As mudanças regulatórias no setor de petróleo serão testadas nas licitações de poços em terra em setembro e no pré-sal, até o fim do ano. Tanto a Petrobras quanto as empresas multinacionais que operam no país entrarão mais leves na competição, com parte de suas reivindicações atendidas. Para a continuidade dos leilões, a derrubada da exigência de que a Petrobras fosse a exploradora única do pré-sal com participação mínima de 30% nos consórcios foi a medida mais importante. Atolada em dívidas, a estatal não conseguiria tão cedo se desincumbir de sua missão tão cedo. Para as demais empresas, as exigências de conteúdo local tornaram-se mais realistas.
Há muito petróleo no pré-sal, mas a letargia em explorá-lo quase transformou uma benesse em desvantagens. O governo Lula começou a mudar as regras e o regime de concessão, que vinha funcionando bem, pelo de partilha para o petróleo do pré-sal, onde, além da Petrobras como operadora exclusiva, foi criada a estatal PPSA, para disciplinar as condições de produção. Depois foi a vez da presidente Dilma Rousseff elevar a exigência de conteúdo local dos 30% de 2003 para até 77% (para a fase de desenvolvimento do petróleo em terra). Entre 2008 e 2013, simplesmente não houve leilões.
Com a necessidade bilionária de recursos para extrair o petróleo das águas profundas do pré-sal, induzir a que uma fatia dos investimentos se dirigisse à indústria nacional e a seu aprimoramento tecnológico era, em tese, uma ideia sensata. Mas a concepção e a execução das normas que regularam o conteúdo local, porém, naufragaram em erros, burocracia e na proverbial incapacidade dos governos em estabelecer objetivos claros.
Estimaram-se percentuais de fornecimento de bens nacionais muito elevados. Os índices de nacionalização ganharam pontos nos leilões, a ponto de as empresas se amarrarem a compromissos inexequíveis em termos de prazos e preços. Vitoriosas, elas posteriormente pediam "waiver" das multas incorridas por descumprimento, um fenômeno generalizado, que atestou o fracasso do modelo e que acumulou penalidades estimadas em R$ 80 bilhões. Em vez de índices globais de oferta local, criou-se uma parafernália de 90 itens e subitens, que exigiram três dezenas de certificadoras para fiscalizar processos e notas fiscais.
Esses eram apenas detalhes perturbadores de um mal maior. As petroleiras e fornecedores tornaram-se menos competitivos, seus custos subiram e a pontualidade na entrega dos bens foi drasticamente atingida. Esses poderiam ser efeitos previsíveis e temporários, incômodos passageiros diante do objetivo maior de qualificar a indústria a ganhar escala e dar saltos tecnológicos - que de forma geral e visível não ocorreram.

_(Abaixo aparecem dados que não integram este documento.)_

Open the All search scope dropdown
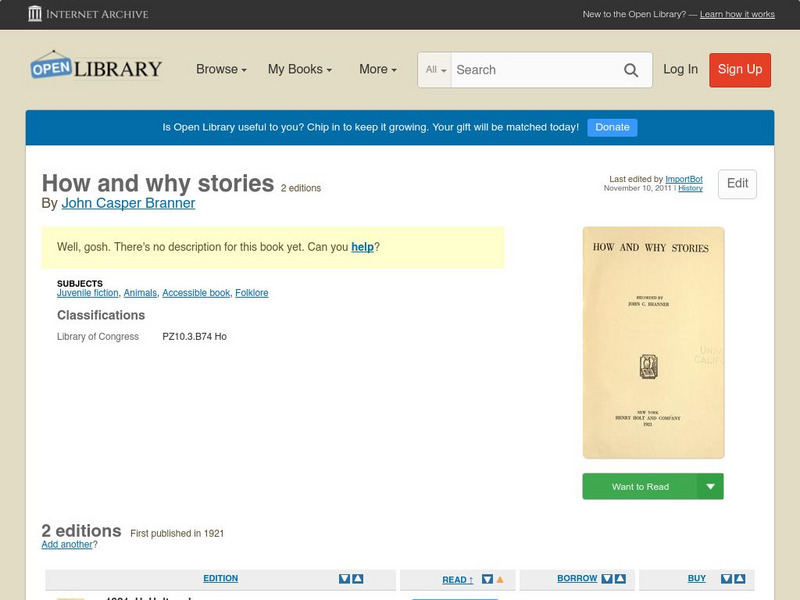The height and width of the screenshot is (600, 800). coord(437,70)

Ao conceder proteção à indústria nacional e dar-lhe um mercado cativo, os governos de Lula e Dilma não estabeleceram a duração desses benefícios e muito menos metas a serem atingidas. É bem possível que em alguns setores protegidos tenha havido progressos, mas até isso é incerto pelo inacreditável motivo de que não há uma avaliação oficial detalhada de ganhos e perdas desse processo. E isso no setor de petróleo e gás, que detém 13% do PIB e, ao lado da indústria de alimentos e automotiva, é a que mais influi no crescimento da economia brasileira. E uma vez estabelecida uma política para atender interesses específicos, a prática mostra que é muito difícil desmontá-la sem provocar a ira dos beneficiários.
No fim das contas, os custos, que sobrecarregaram a Petrobras - tanto o do conteúdo local como o de ser ungida como operadora exclusiva -, não importavam. Enquanto os burocratas se dedicavam à contabilidade labiríntica do conteúdo local, estava em plena operação na Petrobras e subsidiárias o maior e mais vasto esquema de corrupção da história republicana. O descaso com metas e avaliações não foi apenas incompetência: servia ao propósito de fuga a controles que beneficiaram funcionários, intermediários e empresas.
Os percentuais de conteúdo local caíram praticamente à metade agora, as multas foram reduzidas, enquanto que os "waivers" não mais serão aceitos. Resta a incógnita da capacidade de ação da Petrobras. Seu gigantesco endividamento está sendo equacionado, mas é difícil avaliar se ela tem já tem cacife para voltar a investir como deveria no pré-sal.